From the German Patent DE-PS No. 17 56 889, an arrangement is known including a ship's propeller or screw cooperating with a freely pivoted guide wheel trailing the propeller. The guide wheel has a number of blades greater than that of the propeller and a rotational speed which is lower than the one of the propeller. Each blade of the guide wheel has an inner section which is formed as a turbine blade and is disposed within the stream generated by the propeller or screw and another segment which is shaped as a propeller blade and lies outside the screw propeller stream.

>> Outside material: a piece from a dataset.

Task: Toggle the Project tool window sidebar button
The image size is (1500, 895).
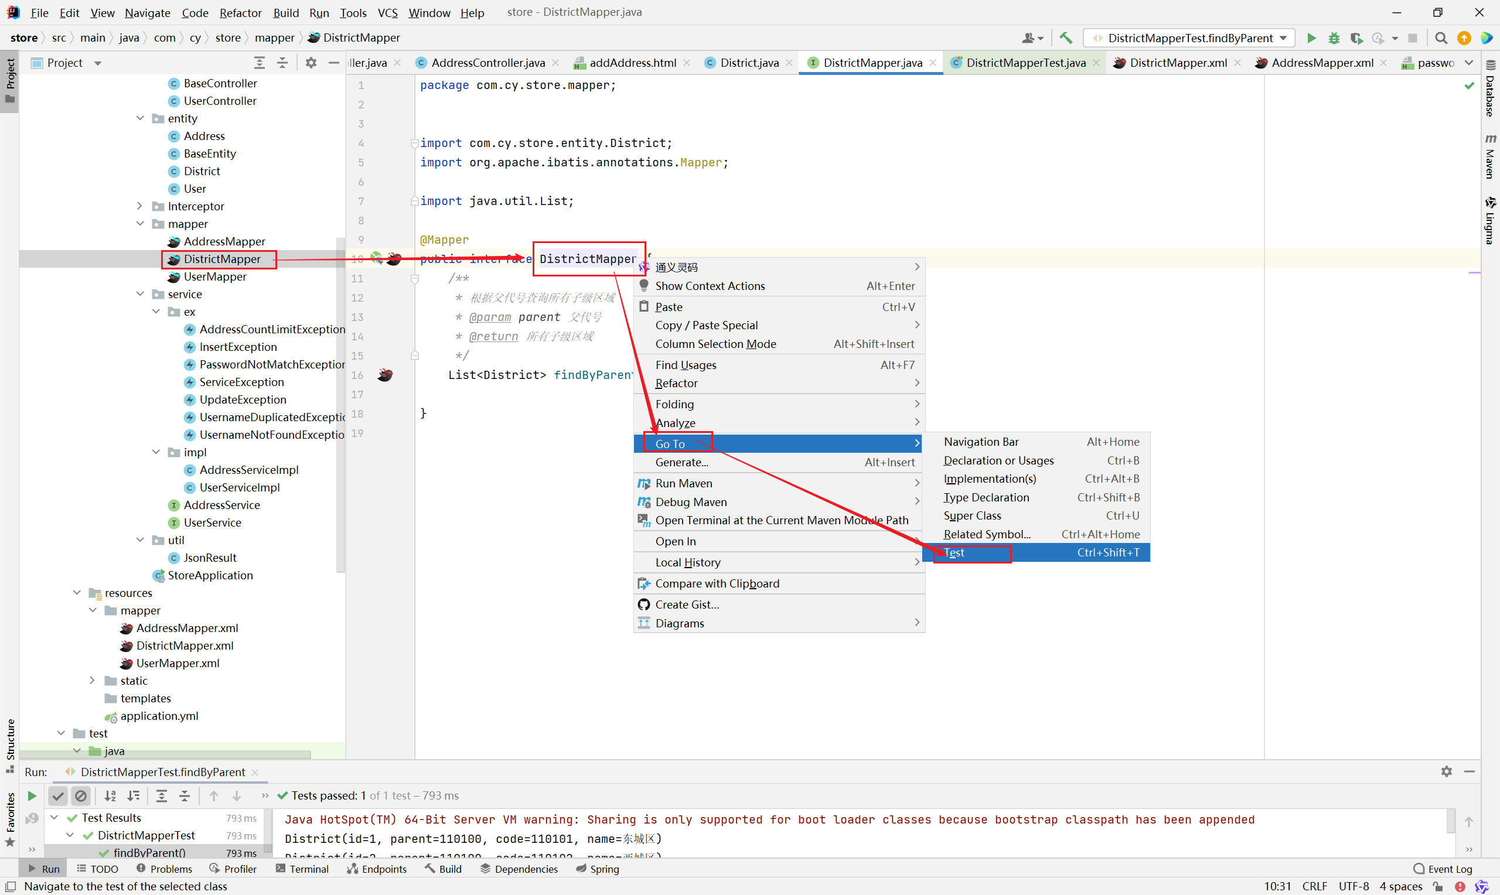Action: pos(10,81)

In such a driving arrangement, the flow energy contained in the propeller stream behind the ship is partly converted into mechanical energy, of which one part is used for driving the guide wheel and another part is converted by the thus rotated turbine into propulsion energy by those blade segments of the guide wheel which are outside the propeller stream and thus generate a propulsion stream outwardly of the first-mentioned propulsion stream.
For hydrodynamic reasons, such an arrangement allows significant gain of additional propulsion energy in comparison to conventional propellers only when--as I have already mentioned--the number of blades of the guide wheel is greater than that of the main propeller and the rotational speed of the guide wheel or auxiliary drive is lower than that of the main propeller.
Despite the additional investments incurred by such an arrangement in comparison to conventional propellers, the obtained energy recovery is significant, especially when considering the ever increasing fuel costs for ships. On the other hand, such an arrangement has proven to be difficult to design and to construct in view of the complex hydrodynamic relationships involved.